The replica automatically connects to the primary and starts receiving WAL stream. Every transaction on the primary flows to the replica within milliseconds (for async) or before commit (for sync).

Step 5: Verify It's Working

On the primary, check connected replicas:

SQL

SELECT client_addr, state, sent_lsn, replay_lsn
FROM pg_stat_replication;

You should see your replica listed with state = streaming. The sent_lsn and replay_lsn columns show how caught up the replica is. If they're close together, replication is healthy.

Disaster Recovery

Cross-region backup for disaster recovery

A standby replica protects against database crashes. But what if the entire data center goes down?

Fire. Flood. Power grid failure. Natural disasters. Political unrest affecting infrastructure. These aren't hypotheticals. AWS us-east-1 has had multiple significant outages. OVH had a fire that destroyed two data centers.

If all your infrastructure is in one location, you're betting your business that nothing bad will happen to that location. Ever.

Cross-Region Backups

The minimum: store one copy of your backups in a different geographic region.

CODE

Primary DC (Mumbai)
├── Production database
├── Standby replica
└── Local backups

Secondary DC (Singapore)
└── Weekly backup copy

If Mumbai is underwater, you have data in Singapore. Recovery takes longer (restore from backup, not failover to replica), but you can recover.

Cross-Region Replication

For faster recovery, run a replica in another region.

CODE

Mumbai DC                        Singapore DC
├── Primary DB ──────async──────→ DR Replica
├── Standby                       (24/7 sync)
└── App Servers                   └── Cold standby app servers

Network latency makes synchronous replication impractical across regions. Async replication with a small lag (seconds to minutes) is the standard.

Recovery:

Detect Mumbai outage
Promote Singapore replica
Start Singapore app servers
Update DNS or load balancer
Service restored

This is expensive. You're paying for infrastructure in two regions. But for businesses where downtime costs more than the infrastructure, it's worth it.

RPOi and RTOi for Different Strategies

Strategy	RPO	RTO	Cost
Daily backups	Up to 24 hours	Hours	Low
Hourly backups	Up to 1 hour	Hours	Low
Local standby replica	Seconds-minutes	Minutes	Medium
Cross-region replica	Seconds-minutes	Minutes	High
Multi-region active	Near zero	Near zero	Highest

Choose based on what your business can afford to lose and how long it can be offline.

Automatic Failover

Automatic failover detecting primary failure and promoting replica

Having a replica is useless if nobody promotes it when the primary dies.
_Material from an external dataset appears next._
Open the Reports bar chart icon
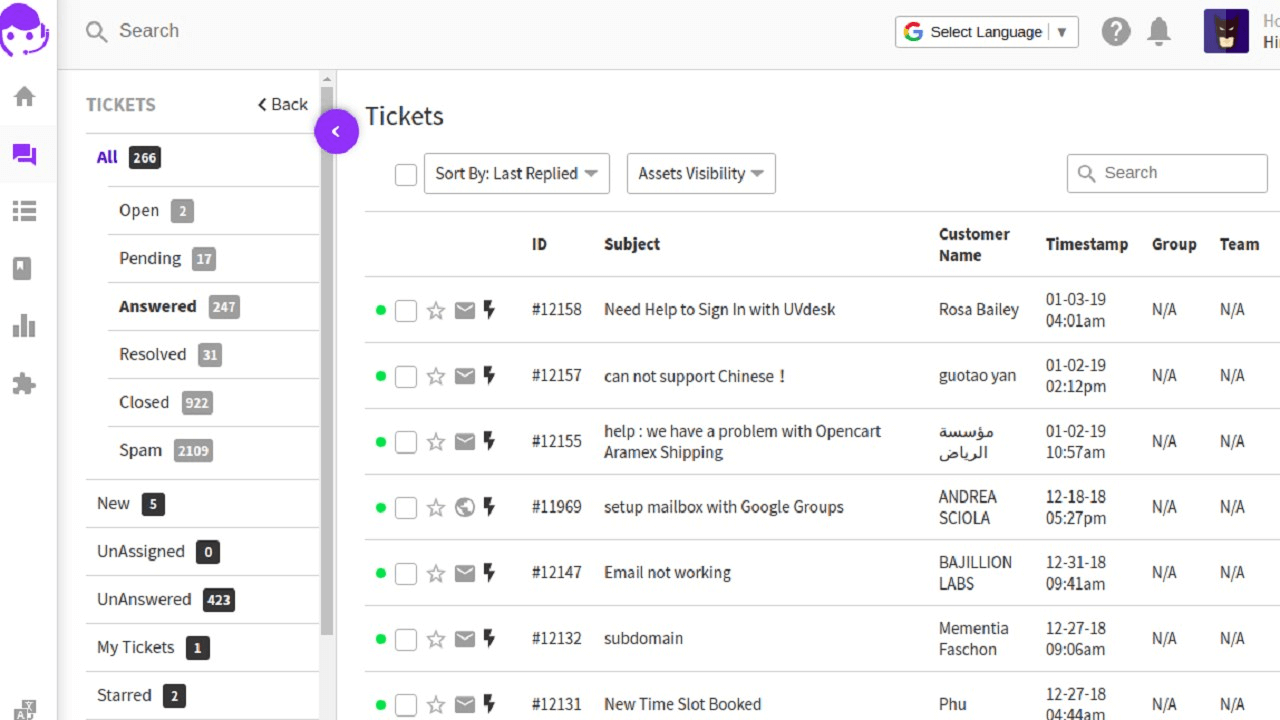Image resolution: width=1280 pixels, height=720 pixels. tap(24, 326)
Manual failover means someone needs to wake up at 3 AM, assess the situation, and execute the promotion. That's slow and error-prone.

Automatic failover removes the human from the critical path.

How It Works

A monitoring system continuously checks the primary's health:

TYPESCRIPT

interface HealthCheck {
  endpoint: string;
  interval: number;
  timeout: number;
  failureThreshold: number;
}

const primaryHealthCheck: HealthCheck = {
  endpoint: "tcp://primary:5432",
  interval: 5000,
  timeout: 2000,
  failureThreshold: 3,
};

If the primary fails consecutive health checks:

Confirm failure: Is it really down, or just a network blip?
Fence the primary: Ensure it can't accept writes (prevent split-brain)
Promote replica: Tell the replica it's now the primary
Redirect traffic: Update connection strings or DNS

TYPESCRIPT

async function handlePrimaryFailure(): Promise<void> {
  const confirmed = await confirmFailure(primary, 3);
  if (!confirmed) return;

  await fencePrimary(primary);
  await promoteReplica(standby);
  await updateDns("db.myapp.com", standby.ip);
  await alertOps("Primary failed. Standby promoted.");
}

Tools for Automatic Failover

PostgreSQL:

Patroni: Distributed consensus for HA PostgreSQL. Uses etcd/Consul/ZooKeeper
repmgr: Replication manager with automatic failover
pg_auto_failover: Simpler setup, fewer dependencies

MySQL:

MySQL InnoDB Cluster: Built-in HA solution
Orchestrator: Topology management and failover

Managed Services:

AWS RDS: Multi-AZ deployment with automatic failover
Google Cloud SQL: Regional instances with automatic failover
Azure Database: Zone-redundant high availability

Managed services handle all of this for you. You pay more, but you don't need to configure, monitor, or test failover yourself.

The Split-Brain Problem

What if the primary isn't actually dead? Maybe there was a network partition. The monitoring system can't reach the primary, but the primary is still running, still accepting writes.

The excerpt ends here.